++++ BRANO PROPOSTO ++++
Persona garbata, Enrico Letta, ne prese atto e silenziosamente salì al Quirinale per rassegnare le dimissioni. Cosa pensasse davvero emerse al momento di passare al proprio successore la fatidica campanella del Presidente del consiglio. Gli bastò accennare, appena appena, una specie di espressione di distacco per rivelare il giudizio sulla sua giubilazione, ratificata dalla stragrande maggioranza del partito.

Adesso si riavvolge il nastro per tornare a quei momenti. Enrico Letta dice di volersi mettere non alla ricerca dell’unanimità, bensì della Verità. Visto che lo deve fare nel Pd non resta che dirgli: auguri!

Nel corso dei sette anni trascorsi molta acqua è passata sotto i ponti. Non appena egli fu costretto a lasciare, il Pd “renziano” salì al 40%, ma si rivelò cosa effimera. Adesso, alla fine dell’esperienza di Zingaretti, sembra veleggiare giusto attorno al 15%. Da nemici feroci, i 5 Stelle sono diventati l’unica stampella cui appoggiarsi per provare a salvare il salvabile. Intanto, anche grazie al Pd, la destra, l’estrema destra, avanza in tutto il Paese. Questo nonostante la linea di Salvini e Meloni sia evidentemente sconfitta là dove conta davvero: sullo scenario europeo e internazionale.
++++ DATI REGISTRATI ++++
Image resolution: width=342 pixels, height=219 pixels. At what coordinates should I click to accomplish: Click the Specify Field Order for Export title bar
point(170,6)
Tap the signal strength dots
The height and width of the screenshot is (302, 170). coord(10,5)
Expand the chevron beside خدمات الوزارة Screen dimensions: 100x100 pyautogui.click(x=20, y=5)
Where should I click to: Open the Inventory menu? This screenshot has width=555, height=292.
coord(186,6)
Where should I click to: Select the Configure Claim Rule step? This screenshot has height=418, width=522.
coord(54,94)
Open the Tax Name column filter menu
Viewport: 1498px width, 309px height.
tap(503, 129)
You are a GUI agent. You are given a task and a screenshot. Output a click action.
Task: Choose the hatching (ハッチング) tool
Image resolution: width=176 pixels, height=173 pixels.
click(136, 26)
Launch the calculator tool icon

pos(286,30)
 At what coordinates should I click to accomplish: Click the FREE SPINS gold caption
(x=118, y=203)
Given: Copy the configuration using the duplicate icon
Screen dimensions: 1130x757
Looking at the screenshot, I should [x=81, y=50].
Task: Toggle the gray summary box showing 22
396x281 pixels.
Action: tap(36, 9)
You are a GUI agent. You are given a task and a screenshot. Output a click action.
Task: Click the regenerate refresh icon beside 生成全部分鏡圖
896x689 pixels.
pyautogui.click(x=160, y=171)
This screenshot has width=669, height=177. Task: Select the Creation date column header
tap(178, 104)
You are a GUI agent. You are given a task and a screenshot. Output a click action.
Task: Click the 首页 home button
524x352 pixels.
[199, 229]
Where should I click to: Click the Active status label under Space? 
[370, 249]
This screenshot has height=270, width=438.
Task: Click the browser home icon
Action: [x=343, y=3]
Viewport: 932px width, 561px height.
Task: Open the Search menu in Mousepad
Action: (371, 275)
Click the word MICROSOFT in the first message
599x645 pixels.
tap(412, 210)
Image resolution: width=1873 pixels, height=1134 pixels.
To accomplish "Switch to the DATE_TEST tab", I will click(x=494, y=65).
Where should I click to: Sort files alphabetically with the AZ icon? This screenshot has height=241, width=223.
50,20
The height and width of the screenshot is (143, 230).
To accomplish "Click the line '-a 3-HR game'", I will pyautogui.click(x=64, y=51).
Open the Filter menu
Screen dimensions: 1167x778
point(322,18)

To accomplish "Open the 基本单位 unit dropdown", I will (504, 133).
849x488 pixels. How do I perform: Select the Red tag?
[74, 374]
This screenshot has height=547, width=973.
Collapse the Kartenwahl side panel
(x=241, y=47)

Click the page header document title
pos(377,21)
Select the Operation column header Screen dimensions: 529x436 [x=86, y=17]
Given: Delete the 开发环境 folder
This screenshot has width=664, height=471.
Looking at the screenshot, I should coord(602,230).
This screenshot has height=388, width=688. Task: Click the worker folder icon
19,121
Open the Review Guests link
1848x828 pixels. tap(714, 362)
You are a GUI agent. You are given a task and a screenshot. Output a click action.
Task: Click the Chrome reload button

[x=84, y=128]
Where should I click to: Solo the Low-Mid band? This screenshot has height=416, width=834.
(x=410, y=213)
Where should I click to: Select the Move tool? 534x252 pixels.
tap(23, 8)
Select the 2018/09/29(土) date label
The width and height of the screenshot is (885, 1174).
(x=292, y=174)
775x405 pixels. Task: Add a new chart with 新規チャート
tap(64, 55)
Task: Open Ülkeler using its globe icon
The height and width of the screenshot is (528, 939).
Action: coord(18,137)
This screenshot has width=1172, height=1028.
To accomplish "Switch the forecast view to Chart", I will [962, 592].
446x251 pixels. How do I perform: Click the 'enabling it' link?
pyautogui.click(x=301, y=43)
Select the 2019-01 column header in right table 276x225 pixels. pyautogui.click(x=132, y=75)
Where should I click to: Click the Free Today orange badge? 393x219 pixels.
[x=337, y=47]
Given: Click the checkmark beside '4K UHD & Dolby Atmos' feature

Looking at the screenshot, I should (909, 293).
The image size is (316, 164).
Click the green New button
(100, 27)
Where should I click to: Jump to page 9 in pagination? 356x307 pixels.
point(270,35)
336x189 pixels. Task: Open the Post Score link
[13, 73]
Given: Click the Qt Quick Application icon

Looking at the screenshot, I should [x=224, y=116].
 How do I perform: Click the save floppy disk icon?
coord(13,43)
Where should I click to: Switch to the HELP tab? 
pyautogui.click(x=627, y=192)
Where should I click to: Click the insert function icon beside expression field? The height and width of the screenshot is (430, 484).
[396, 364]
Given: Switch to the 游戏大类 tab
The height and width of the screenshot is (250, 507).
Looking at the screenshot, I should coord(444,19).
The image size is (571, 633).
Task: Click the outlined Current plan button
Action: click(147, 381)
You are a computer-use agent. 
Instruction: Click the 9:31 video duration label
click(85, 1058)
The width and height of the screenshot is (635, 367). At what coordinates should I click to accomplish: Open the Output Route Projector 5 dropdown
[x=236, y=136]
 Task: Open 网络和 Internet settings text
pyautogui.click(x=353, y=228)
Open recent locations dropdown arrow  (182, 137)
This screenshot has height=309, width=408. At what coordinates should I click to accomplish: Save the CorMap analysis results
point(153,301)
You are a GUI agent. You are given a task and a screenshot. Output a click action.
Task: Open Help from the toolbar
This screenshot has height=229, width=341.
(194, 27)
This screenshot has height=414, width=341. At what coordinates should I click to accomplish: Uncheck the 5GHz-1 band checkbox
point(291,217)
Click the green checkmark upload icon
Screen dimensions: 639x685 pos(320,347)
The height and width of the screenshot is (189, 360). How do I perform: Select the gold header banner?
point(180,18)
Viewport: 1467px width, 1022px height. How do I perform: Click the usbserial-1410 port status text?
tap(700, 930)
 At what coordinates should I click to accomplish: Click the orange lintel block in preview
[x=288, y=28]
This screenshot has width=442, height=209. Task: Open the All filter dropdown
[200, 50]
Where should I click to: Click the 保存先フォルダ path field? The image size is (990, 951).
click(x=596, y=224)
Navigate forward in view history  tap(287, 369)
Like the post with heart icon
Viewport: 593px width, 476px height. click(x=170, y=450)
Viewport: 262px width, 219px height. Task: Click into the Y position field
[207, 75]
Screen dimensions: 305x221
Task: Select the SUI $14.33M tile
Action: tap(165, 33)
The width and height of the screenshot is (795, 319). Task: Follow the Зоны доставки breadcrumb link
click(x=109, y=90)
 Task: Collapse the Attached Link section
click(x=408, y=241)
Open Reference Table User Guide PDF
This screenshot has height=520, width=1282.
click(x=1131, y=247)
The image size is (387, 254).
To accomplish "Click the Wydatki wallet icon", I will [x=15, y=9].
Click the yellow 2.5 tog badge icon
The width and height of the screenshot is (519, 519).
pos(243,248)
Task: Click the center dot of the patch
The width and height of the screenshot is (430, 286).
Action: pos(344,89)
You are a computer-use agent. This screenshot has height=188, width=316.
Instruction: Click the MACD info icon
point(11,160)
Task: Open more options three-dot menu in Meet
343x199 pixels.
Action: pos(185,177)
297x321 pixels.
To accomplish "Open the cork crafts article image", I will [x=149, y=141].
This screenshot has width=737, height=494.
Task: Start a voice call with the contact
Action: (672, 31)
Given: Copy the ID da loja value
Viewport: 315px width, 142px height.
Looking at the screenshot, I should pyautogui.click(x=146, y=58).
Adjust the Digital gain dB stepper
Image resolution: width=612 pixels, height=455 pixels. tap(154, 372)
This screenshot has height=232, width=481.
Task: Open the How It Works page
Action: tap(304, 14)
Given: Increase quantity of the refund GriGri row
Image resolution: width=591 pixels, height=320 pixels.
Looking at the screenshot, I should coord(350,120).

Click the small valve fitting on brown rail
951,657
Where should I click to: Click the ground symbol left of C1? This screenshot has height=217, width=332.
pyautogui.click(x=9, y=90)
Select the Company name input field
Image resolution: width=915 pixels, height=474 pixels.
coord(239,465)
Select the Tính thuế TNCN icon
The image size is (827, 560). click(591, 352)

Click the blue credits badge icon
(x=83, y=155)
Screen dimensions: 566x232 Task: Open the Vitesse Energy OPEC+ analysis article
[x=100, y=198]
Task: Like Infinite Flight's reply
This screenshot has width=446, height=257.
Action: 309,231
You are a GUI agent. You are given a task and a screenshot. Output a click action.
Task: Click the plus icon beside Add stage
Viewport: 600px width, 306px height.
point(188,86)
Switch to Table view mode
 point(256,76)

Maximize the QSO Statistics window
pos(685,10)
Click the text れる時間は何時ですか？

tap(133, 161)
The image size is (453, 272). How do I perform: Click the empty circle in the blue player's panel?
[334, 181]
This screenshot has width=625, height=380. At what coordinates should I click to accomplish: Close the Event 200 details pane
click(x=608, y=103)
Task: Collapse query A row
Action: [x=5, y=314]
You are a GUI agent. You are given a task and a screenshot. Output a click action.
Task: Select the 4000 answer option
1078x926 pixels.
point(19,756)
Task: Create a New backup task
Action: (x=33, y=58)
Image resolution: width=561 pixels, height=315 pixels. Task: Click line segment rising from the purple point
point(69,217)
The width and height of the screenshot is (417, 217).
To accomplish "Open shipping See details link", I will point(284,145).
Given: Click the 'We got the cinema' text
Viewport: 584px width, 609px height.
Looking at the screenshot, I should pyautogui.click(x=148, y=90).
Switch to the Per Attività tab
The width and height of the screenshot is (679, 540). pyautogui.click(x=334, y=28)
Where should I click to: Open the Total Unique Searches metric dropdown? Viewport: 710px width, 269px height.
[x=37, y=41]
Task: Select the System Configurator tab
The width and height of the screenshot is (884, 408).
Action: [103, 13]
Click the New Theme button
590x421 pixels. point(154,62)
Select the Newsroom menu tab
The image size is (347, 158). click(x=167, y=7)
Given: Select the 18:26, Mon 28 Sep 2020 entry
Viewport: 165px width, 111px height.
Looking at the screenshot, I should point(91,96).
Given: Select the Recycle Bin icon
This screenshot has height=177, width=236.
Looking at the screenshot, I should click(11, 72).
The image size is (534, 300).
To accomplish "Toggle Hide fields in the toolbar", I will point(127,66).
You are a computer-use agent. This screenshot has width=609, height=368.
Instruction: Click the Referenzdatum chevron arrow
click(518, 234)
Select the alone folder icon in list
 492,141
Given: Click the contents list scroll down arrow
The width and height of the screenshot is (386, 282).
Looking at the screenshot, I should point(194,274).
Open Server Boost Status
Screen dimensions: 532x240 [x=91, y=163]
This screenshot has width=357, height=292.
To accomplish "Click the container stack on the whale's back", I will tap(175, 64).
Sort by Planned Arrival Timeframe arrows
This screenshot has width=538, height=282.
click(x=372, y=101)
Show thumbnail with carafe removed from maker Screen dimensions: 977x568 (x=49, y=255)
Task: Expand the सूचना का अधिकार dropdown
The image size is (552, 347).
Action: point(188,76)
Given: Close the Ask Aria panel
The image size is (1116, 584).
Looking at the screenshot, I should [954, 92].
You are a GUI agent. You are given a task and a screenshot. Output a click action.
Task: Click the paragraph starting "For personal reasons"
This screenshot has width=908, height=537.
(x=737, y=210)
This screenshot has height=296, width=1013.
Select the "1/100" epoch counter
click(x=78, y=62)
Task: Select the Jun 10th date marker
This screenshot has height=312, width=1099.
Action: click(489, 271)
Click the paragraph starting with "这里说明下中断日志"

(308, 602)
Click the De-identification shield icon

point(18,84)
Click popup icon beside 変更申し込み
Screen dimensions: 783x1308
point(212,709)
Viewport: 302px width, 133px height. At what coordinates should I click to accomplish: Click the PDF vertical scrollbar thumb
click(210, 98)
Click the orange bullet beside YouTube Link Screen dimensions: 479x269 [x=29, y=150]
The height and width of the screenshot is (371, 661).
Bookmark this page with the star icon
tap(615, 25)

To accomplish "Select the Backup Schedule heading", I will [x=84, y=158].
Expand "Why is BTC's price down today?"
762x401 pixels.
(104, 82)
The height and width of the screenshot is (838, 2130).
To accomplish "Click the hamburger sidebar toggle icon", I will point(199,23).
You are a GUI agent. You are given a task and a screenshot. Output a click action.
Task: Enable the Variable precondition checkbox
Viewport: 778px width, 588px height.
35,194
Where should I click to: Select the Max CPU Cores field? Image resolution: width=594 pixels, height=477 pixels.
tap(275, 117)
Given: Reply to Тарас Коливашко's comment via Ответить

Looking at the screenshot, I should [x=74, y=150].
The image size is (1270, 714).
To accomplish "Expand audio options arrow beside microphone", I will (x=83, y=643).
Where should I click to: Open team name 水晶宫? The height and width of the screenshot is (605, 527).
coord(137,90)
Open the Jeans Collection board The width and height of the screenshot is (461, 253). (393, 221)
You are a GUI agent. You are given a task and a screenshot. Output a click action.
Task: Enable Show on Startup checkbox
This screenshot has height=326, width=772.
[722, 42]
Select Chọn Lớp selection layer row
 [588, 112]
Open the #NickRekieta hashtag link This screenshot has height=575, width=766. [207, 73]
++++
COMPITO DA SVOLGERE: Secondo il brano proposto, attorno a quale percentuale sembra trovarsi il Pd alla fine dell'esperienza di Zingaretti?

PROBLEMA RISOLTO: Attorno al 15%.